Texto fornecido:
════════════════════

The Weekend lançou esta sexta feira o seu opus magnum. Starboy é o nome do seu quarto disco e a escolha do calendário não poderia ser mais oportuna. Nesta Black Friday, negra é também a narrativa que Abel Tesfaye nos conta e o álbum é uma história de excessos e uma travessia dessensibilizante pela vida do cantor de Toronto.

Sexo, drogas e Ferraris

A primeira frase que ouvimos é sintomática de toda a experiência do álbum: “I’m tryna put you in the worst mood” e, naquilo a que se propõe, The Weeknd tem êxito. Na faixa-título do disco, Tesfaye apresenta-nos uma persona e é ao redor dela que todas as músicas gravitam. “O rapaz estrela” é a personificação das suas ânsias e a manifestação de um hedonismo entorpecedor. Essa ameaça, ele mascara-a com a ostentação da fama e adormece-a com substâncias inebriantes.

════════════════════

Instruções do exercício:
**1.** Responda com base no texto sobre o álbum Starboy:
(a) Que número de disco do cantor é Starboy?
(b) Qual é a primeira frase que se ouve no álbum?
(c) De que cidade é o cantor?
**2.** Dê seguimento ao texto sobre o álbum Starboy, a partir da última frase apresentada.

Linhas fornecidas:
════════════════════

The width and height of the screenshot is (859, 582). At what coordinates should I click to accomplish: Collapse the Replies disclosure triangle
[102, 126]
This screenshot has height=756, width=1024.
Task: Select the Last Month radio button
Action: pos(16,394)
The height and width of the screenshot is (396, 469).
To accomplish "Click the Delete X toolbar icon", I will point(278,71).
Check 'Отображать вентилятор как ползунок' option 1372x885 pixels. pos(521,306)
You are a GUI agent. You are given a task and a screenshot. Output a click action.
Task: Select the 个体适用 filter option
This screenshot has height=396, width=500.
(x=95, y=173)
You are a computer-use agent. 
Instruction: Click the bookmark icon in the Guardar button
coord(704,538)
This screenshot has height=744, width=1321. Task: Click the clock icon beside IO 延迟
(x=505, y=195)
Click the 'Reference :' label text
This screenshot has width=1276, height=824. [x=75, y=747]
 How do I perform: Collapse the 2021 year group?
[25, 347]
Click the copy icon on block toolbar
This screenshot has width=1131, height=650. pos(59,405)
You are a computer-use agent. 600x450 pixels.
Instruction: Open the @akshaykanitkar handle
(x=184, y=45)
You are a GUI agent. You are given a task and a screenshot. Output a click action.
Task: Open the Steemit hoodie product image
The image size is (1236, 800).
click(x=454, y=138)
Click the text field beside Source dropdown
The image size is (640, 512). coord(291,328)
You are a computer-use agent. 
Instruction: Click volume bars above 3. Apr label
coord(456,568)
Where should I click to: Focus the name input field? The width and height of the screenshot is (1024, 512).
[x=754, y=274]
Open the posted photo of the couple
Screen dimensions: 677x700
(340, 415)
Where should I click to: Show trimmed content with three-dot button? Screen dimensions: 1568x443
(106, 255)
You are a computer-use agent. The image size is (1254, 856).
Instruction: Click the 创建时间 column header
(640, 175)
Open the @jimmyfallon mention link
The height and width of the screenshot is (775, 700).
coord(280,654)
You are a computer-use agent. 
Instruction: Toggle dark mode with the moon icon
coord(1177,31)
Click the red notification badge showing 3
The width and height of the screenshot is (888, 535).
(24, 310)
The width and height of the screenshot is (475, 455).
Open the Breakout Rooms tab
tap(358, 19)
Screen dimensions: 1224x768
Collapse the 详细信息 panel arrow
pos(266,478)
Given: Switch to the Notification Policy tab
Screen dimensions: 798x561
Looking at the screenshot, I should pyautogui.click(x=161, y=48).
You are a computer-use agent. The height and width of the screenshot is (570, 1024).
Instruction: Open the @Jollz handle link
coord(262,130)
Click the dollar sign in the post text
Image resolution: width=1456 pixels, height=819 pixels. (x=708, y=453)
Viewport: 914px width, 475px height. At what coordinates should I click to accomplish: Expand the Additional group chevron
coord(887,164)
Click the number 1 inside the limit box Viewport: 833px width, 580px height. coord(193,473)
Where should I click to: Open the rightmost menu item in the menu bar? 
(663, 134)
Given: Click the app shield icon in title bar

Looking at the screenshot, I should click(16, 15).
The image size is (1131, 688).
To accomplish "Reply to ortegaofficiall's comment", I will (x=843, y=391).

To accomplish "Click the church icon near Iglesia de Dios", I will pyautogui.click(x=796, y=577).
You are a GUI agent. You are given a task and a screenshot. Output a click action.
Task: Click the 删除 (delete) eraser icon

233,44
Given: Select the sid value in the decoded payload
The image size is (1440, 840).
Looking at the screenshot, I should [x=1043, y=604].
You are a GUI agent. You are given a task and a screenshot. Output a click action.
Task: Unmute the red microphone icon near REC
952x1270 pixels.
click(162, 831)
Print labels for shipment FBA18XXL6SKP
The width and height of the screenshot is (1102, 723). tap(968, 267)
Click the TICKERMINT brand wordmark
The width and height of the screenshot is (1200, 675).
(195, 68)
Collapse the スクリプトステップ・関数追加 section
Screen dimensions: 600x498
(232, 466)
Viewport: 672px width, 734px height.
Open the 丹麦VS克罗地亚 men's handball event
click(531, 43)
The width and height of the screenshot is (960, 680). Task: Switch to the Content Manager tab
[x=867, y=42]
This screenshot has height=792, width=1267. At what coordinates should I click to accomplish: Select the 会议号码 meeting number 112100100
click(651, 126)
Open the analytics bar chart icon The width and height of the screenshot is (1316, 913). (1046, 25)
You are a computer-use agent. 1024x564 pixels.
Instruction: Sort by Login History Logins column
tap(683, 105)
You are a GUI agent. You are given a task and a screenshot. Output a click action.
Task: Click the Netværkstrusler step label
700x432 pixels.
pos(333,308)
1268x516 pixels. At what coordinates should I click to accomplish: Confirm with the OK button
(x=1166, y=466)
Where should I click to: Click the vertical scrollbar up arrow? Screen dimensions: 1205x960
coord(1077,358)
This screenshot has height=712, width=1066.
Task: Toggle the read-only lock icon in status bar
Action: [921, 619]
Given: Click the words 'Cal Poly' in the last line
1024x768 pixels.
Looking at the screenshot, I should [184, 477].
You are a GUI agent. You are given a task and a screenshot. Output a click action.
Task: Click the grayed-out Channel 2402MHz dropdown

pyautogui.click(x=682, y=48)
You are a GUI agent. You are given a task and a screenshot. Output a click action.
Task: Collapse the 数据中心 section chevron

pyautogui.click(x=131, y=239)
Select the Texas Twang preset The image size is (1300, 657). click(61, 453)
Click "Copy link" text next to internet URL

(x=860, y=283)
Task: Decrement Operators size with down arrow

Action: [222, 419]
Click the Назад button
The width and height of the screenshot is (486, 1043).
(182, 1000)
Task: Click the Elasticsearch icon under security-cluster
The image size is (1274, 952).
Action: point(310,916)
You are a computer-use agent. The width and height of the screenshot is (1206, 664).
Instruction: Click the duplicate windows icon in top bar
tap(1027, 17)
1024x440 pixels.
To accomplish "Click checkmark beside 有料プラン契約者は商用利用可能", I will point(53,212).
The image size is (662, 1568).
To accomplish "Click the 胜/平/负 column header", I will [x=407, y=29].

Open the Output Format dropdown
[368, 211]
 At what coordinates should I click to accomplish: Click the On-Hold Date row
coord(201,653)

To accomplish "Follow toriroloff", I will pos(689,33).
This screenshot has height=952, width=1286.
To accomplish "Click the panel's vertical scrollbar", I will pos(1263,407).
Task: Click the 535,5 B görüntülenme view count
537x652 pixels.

════════════════════

Respostas às tarefas:
**1.**
(a) É o quarto disco.
(b) "I’m tryna put you in the worst mood".
(c) Toronto.

**2.**
House so empty need a centerpiece / Twenty racks a table cut from ebony”, canta. Depois comenta: “We don’t pray for love, we just pray for cars”. Mas os diamantes e Lamborghinis não bastam e o canadiano admite a evasão proporcionada pelo álcool e pelas drogas. “Cut that ivory into skinny pieces” é um eufemismo da cocaína que dividia com a namorada e recorda as tentativas de mitigar os medos com um copo de licor: “Switch up my cup I kill any pain”.

Em entrevista recente com Zane Lowe, na rádio Beats 1, o cantor afirmou estar sóbrio mas admitiu que habitualmente subia ao palco embriagado, como forma de “acalmar os nervos”. As referências a estupefacientes são, no entanto, comuns e um elo de ligação entre as várias músicas. Em Party Monster canta “I’ve been poppin’ / Just took three in a row” e em Reminder relembra: “Faded off a double cup, I’m mixing up the potion”. “I’m actin’ reckless, baby / I’m about to lose it all / This liquor got me crazy / Mixed with that Adderall”, afirma em Rockin’, faixa onde também menciona o ecstasy.

THE TONIGHT SHOW STARRING JIMMY FALLON -- Episode 0578 -- Pictured: Musical guest The Weeknd performs on November 24, 2016 -- (Photo by: Andrew Lipovsky/NBC)
Convidado musical: The Weeknd atua no The Tonight Show, apresentado por Jimmy Fallon.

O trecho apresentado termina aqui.